Canopy Growth Corp’s Linton teams up with his old boss Terry Matthews on Martello Technologies
Some of us might think that being the head of the world’s biggest pot company would be enough to keep you busy. Canopy Growth Corp’s (Quote, Chart TSX:WEED, NYSE:CGC) Bruce Linton gets that.
Or at least he’s trying to.
On Wednesday, the Canopy CEO celebrated the initial public offering of his other gig, Martello Technologies (Quote, Chart TSXV:MTLO), for which he’s co-chairman with tech mogul Terry Matthews. Ottawa-based Martello specializes in the tech end of business communications managing VoIP, video and streaming services, a neglected area in the tech sector, says Linton.
“Everybody now talks about hosted things, [like] Amazon Web Services,” Linton said conversation with BNN Bloomberg recently. “Nobody wants to go out and buy a phone system but many offices have them and nobody wants to buy a video communications system but many have them.
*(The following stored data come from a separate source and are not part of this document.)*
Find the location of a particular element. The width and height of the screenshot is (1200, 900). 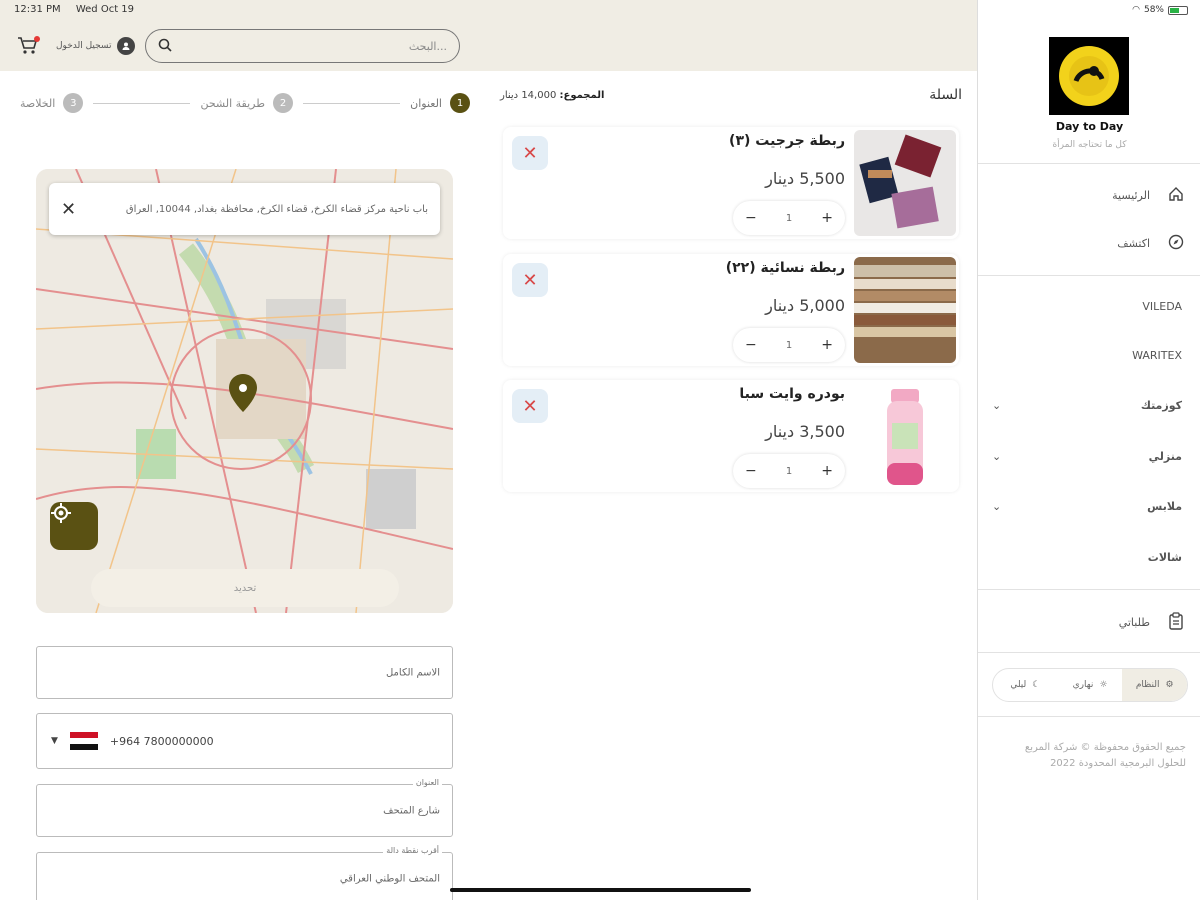

category-home: ⌄ منزلي is located at coordinates (1087, 456).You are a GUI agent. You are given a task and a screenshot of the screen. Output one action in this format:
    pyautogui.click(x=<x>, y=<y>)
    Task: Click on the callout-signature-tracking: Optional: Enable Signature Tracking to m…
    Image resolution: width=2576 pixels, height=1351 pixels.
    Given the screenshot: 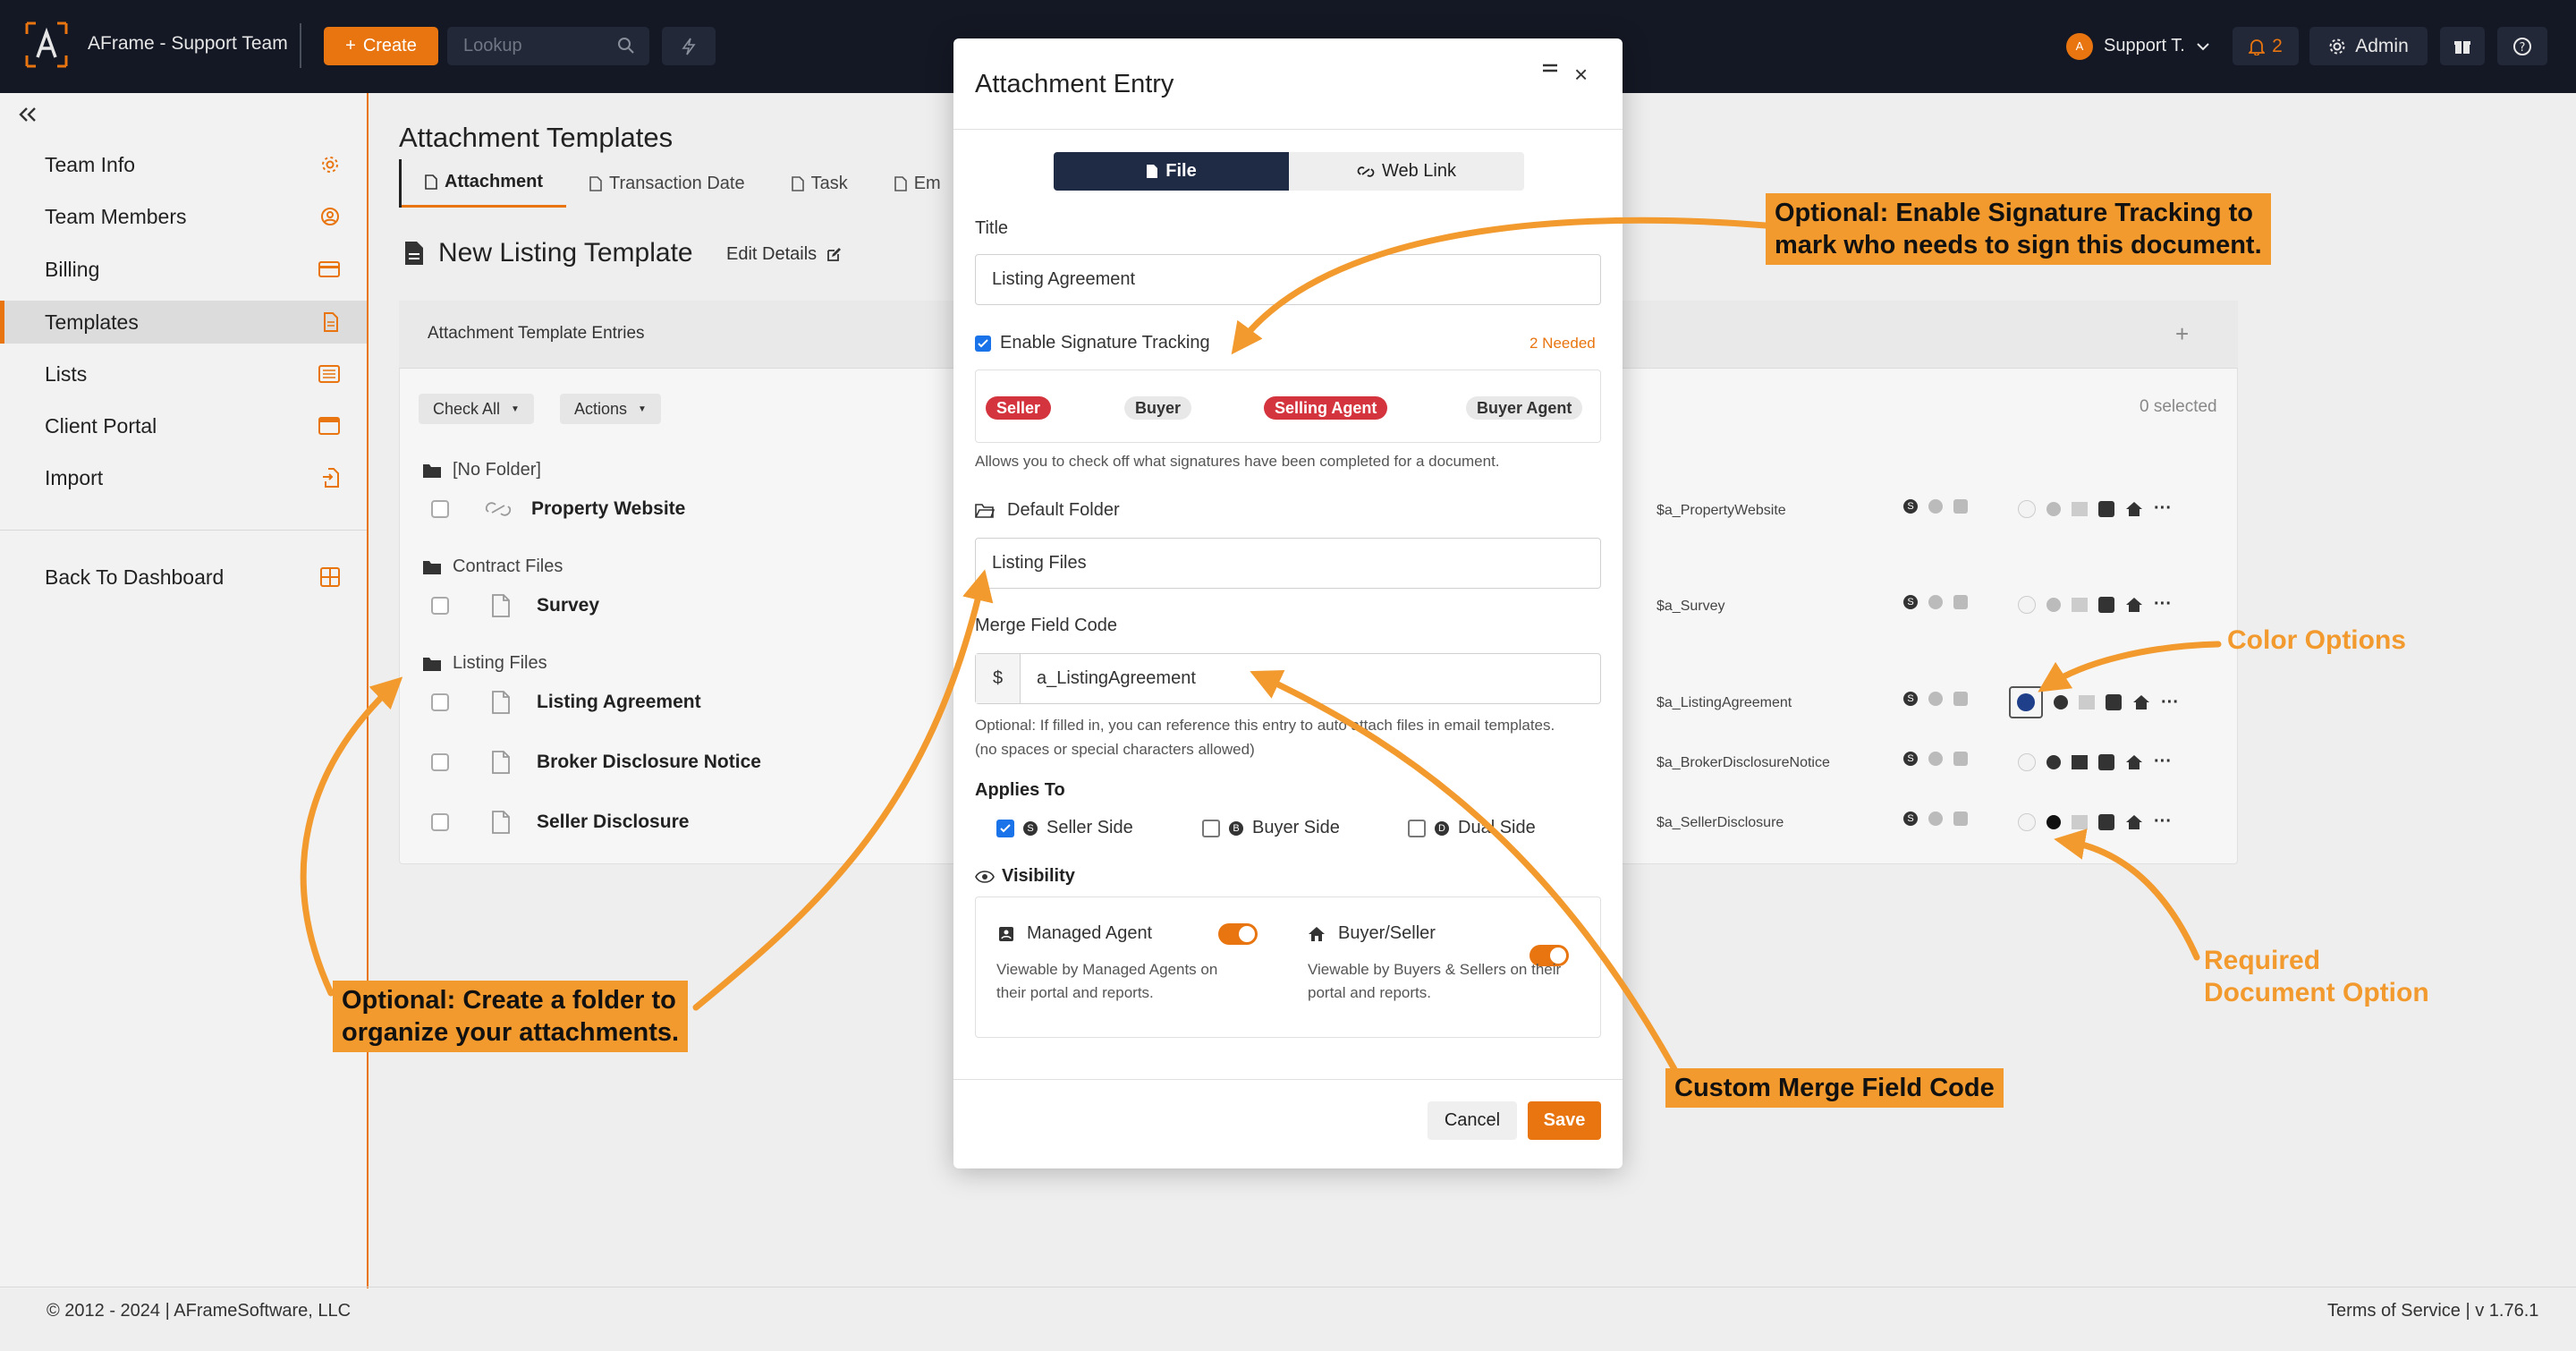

What Martello does is make is so we identify the issues and then resolve them through equipment that we have, both virtual and actual.”
In June, Martello announced a $7.5 million private placement of shares in preparation for the IPO, with the stock closing Wednesday at $0.44. Linton, who began his career working for Matthews at Newbridge Networks, sees a lot of parallels between the tech and marijuana sectors.
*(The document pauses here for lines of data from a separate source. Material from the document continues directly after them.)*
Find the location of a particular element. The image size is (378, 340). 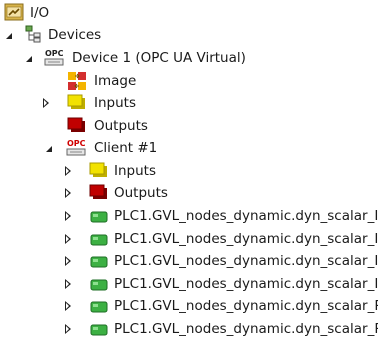

tree-item-client-outputs: Outputs is located at coordinates (189, 193).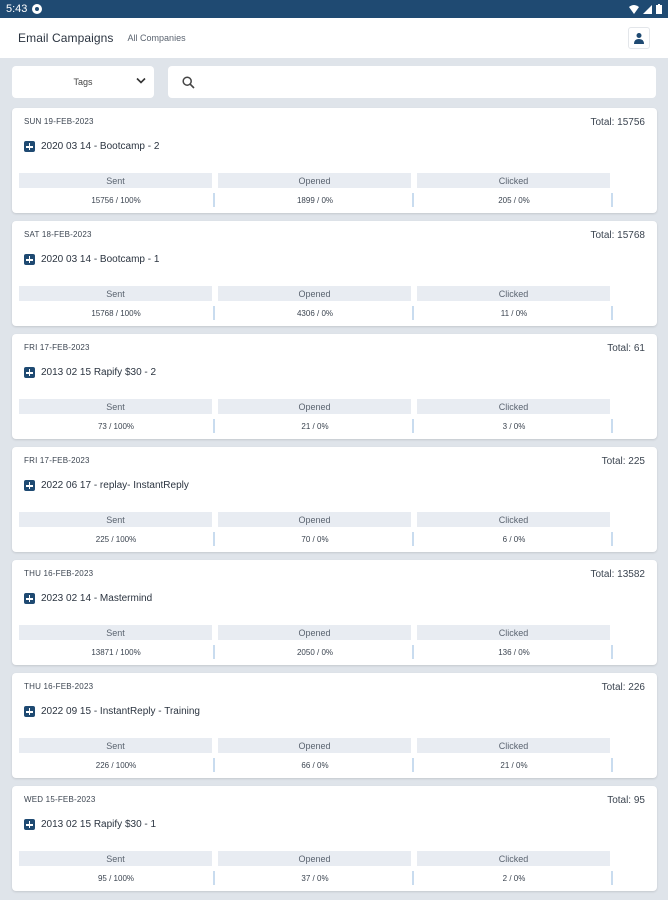 The height and width of the screenshot is (900, 668). Describe the element at coordinates (618, 122) in the screenshot. I see `campaign-total: Total: 15756` at that location.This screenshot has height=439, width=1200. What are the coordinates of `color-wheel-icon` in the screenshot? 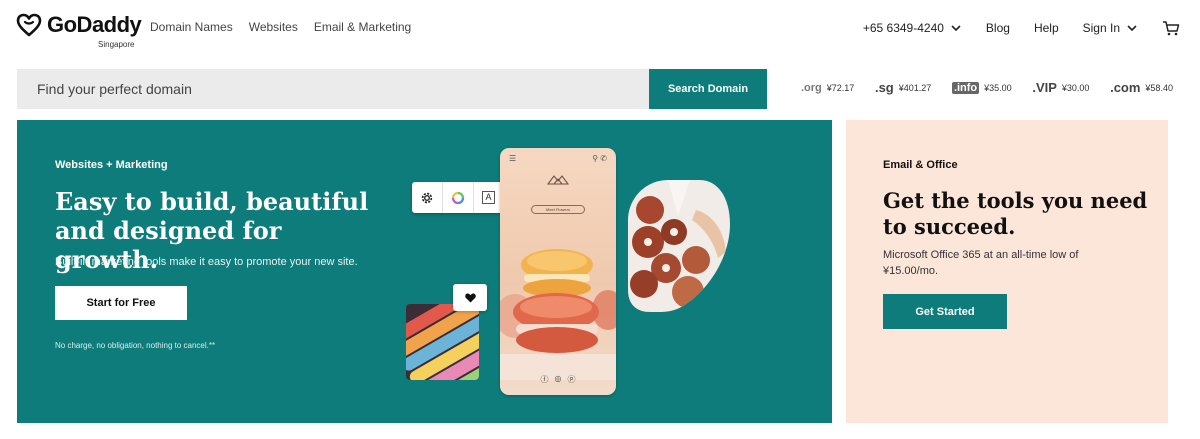 It's located at (458, 198). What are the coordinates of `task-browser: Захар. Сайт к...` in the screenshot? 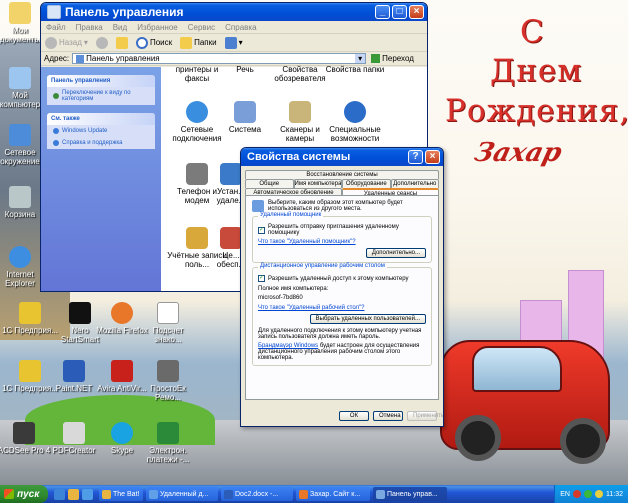 It's located at (333, 494).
“I think a successful marijuana company is designed for scale and scale means a lot of technology,” he says. “It means you actually have a chain of custody, understanding how do I not lose cannabis? How do I make sure that I control all the inputs and outputs. So, a lot of my tech history conveyed over into how we run Canopy.”
“As of [last] December, I thought, having two jobs is good for six years but now I’m trying to get down to one job, or kind of two with Canopy Growth and Canopy Rivers,” he says. “With Martello, I became co chairman with Terry, so it’s kind of a neat thing.”
With the start of recreational cannabis now just around the corner, Linton is, no surprise, bullish about Canada’s nascent marijuana industry, projecting that Canopy will generate over $100 million in revenue before the year is out.
“I suspect the number of viewers who are interested [in buying legal cannabis] exceed the number who aren’t. What’s that, five or six million people who are going to want to try it in October? That’s just the beginning,” he says. “Europe’s growing like crazy. Last quarter, Canopy did more than ten per cent of its business in Germany.”
“One of the things that’s kind of neat between tech and cannabis, if you’re only thinking about doing well in Canada, you’re done. But if you start off thinking about how to do well around the globe and if you lay down that track for four for five years and it turns into being an opportunity,” he says. “Martello is kind of there, Canopy is kind of there — it’s a bit of symmetry,” he says.